Что касается последнего наблюдения, тут говоривший явно не ошибался, сам же он был лысым и круглым, как бильярдный шар. Вимси успокаивающе заметил:
— Ну, что поделаешь, если наш оркестр безнадежно устарел. Диатонический строй, ха! Тринадцать жалких буржуазных полутонов, фи! Чтобы выразить бесконечную сложность современных эмоций, нужно создать шкалу, где в октаве было бы тридцать две ноты!
— Но зачем вообще цепляться за октаву? — возразил толстяк. — Пока вы совсем не отбросите октаву и ее сентиментальные ассоциации, вы все равно останетесь в цепях условностей.
— Вот это верно! — поддержал его Вимси. — Я бы вообще отказался от определенных нот. В конце концов, они ведь не нужны коту, создающему свои полуночные рулады, такие мощные и выразительные. Любовный голод жеребца не принимает во внимание октаву и интервалы, когда он посылает кобылицам свой страстный призыв. Только человек, ограниченный условностями… О, привет, Марджори, извините… В чем дело?
— Идемте, поговорите с Райлендом Воэном, — пригласила Марджори. — Я сказала ему, что вы — горячий почитатель книг Филиппа Бойса. Вы хоть одну его книгу прочитали?
— Даже не одну. Но, по-моему, у меня начинает кружиться голова.
— Дальше будет хуже.
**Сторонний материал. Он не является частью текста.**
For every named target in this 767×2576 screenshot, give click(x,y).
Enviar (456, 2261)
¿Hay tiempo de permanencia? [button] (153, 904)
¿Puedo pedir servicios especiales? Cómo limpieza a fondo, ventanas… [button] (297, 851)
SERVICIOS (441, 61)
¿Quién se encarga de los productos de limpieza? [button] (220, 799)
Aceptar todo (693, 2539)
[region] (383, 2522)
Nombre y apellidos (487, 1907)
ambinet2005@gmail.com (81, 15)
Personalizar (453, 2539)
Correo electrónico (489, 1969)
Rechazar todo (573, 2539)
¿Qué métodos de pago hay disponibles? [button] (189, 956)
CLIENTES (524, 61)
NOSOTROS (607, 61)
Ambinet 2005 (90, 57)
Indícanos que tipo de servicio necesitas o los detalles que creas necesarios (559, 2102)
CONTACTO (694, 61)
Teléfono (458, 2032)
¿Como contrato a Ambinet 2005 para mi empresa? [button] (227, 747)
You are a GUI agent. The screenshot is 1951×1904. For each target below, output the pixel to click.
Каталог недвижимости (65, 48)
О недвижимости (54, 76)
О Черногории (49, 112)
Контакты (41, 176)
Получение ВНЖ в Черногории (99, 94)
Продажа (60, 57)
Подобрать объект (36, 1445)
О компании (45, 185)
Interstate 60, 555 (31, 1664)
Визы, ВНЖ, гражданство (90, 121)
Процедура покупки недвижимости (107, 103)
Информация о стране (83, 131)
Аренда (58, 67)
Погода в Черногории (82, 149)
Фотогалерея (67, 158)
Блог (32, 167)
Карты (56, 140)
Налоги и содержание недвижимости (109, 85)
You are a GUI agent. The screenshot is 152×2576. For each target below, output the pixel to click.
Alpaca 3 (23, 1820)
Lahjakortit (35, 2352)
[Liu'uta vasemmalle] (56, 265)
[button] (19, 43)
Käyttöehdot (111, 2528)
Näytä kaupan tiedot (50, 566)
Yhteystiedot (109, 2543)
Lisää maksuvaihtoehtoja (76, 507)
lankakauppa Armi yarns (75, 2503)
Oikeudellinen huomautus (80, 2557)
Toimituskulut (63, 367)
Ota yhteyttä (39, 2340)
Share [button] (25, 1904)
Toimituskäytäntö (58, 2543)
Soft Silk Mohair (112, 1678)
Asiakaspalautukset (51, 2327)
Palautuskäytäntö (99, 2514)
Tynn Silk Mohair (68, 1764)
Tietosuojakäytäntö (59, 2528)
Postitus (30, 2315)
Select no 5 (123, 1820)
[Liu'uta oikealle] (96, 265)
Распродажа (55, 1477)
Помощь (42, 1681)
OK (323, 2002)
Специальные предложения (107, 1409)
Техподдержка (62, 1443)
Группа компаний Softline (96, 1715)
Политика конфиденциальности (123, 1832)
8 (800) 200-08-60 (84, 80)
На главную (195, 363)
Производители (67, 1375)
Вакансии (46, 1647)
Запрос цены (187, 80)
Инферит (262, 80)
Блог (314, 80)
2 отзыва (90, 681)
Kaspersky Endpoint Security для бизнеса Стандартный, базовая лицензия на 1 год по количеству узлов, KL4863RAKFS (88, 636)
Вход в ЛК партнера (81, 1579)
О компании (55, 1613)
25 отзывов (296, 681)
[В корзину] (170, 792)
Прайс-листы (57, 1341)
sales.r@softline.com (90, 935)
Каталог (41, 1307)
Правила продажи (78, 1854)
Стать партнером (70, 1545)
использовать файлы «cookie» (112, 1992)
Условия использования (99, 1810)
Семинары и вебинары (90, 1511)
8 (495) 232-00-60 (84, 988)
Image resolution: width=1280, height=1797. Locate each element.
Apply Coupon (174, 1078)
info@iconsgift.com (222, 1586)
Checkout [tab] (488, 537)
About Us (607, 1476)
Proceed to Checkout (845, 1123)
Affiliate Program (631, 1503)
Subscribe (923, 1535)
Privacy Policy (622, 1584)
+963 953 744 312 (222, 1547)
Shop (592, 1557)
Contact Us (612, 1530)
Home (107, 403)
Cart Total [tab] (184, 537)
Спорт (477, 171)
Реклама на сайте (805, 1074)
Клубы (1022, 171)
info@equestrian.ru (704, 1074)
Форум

Так что лучше пойдемте сейчас. — Она провела Вимси в дальний угол комнаты к газовой плите, где очень высокий мужчина сидел, свернувшись на пуфе, поедая черную икру вилкой прямо из банки. Он приветствовал Вимси с каким-то мрачным энтузиазмом.
— Жуткая дыра, — заявил он. — Жуткое сборище. От этой плиты слишком жарко. Выпейте. А что еще, к дьяволу, можно тут делать? Я прихожу сюда только потому, что здесь часто бывал Филипп. По Привычке, знаете ли. Мне здесь противно, но больше идти некуда.
— Вы, конечно, были очень хорошо с ним знакомы, — сказал Вимси, усаживаясь на корзину для мусора. Больше всего ему хотелось оказаться в купальном костюме.
— Я был его единственным настоящим другом, — ответил Райленд Воэн. — Остальным только хотелось заимствовать его идеи. Мартышки! Попугаи! Все, без исключения.
— Я читал его книги, и они произвели на меня немалое впечатление, — сказал Вимси довольно честно. — Но он показался мне человеком несчастным.
— Никто его не понимал, — сказал Воэн. — Его называли капризным. А кто не стал бы капризным, если бы ему пришлось столько преодолеть? Они сосали из него кровь, а его чертовы воры-издатели забрали каждую распроклятую монету, которую только смогли заграбастать. А потом эта сука его отравила. Бог мой, что за жизнь!
— Да, но что заставило ее это сделать — если, конечно, она на самом деле это сделала?
— О, это дело ее рук, можете не сомневаться. Просто из животной злобы, зависти и ревности, вот и все, что за этим стояло. А все из-за того, что она сама могла писать только глупости. У Харриет Вэйн тот же пунктик, что и у всех этих проклятых баб: они считают, что на что-то способны. Они ненавидят мужчину и ненавидят его работу. Казалось бы, ей надо было радоваться, что она может помогать такому гению как Фил и заботиться о нем, правда? Ведь, черт подери, он даже, бывало, советовался с ней насчет своей работы! Советовался с ней, Господи!
— И следовал ее советам?
— Следовал? Да она отказывалась их давать! Сказала ему, что никогда не высказывает мнения о работе других писателей. Других писателей! Какая наглость! Конечно, она среди нас чувствовала себя чужой, но почему она не понимала разницы между своим умишком и его умом? Конечно, Филиппу вообще не следовало связываться с подобной женщиной — их отношения были обречены с самого начала. Гению надо служить, а не спорить с ним. Я с самого начала его предупреждал, но он потерял голову. А потом — решить на ней жениться…
— А почему он решил это сделать? — поинтересовался Вимси.
— Отголоски воспитания в доме священника, наверное. Это было просто гадко. И потом, по-моему, Эркерт тоже во многом виноват. Скользкий такой нотариус — вы с ним знакомы?
— Нет.
— Он запустил в Фила свои когти — по наущению семьи, надо думать. Я заметил признаки того, что Фил подпадает под его влияние задолго до того, как начались серьезные неприятности. Наверное, это даже хорошо, что он умер. Было бы ужасно наблюдать, как он становится добропорядочным и начинает обычную жизнь.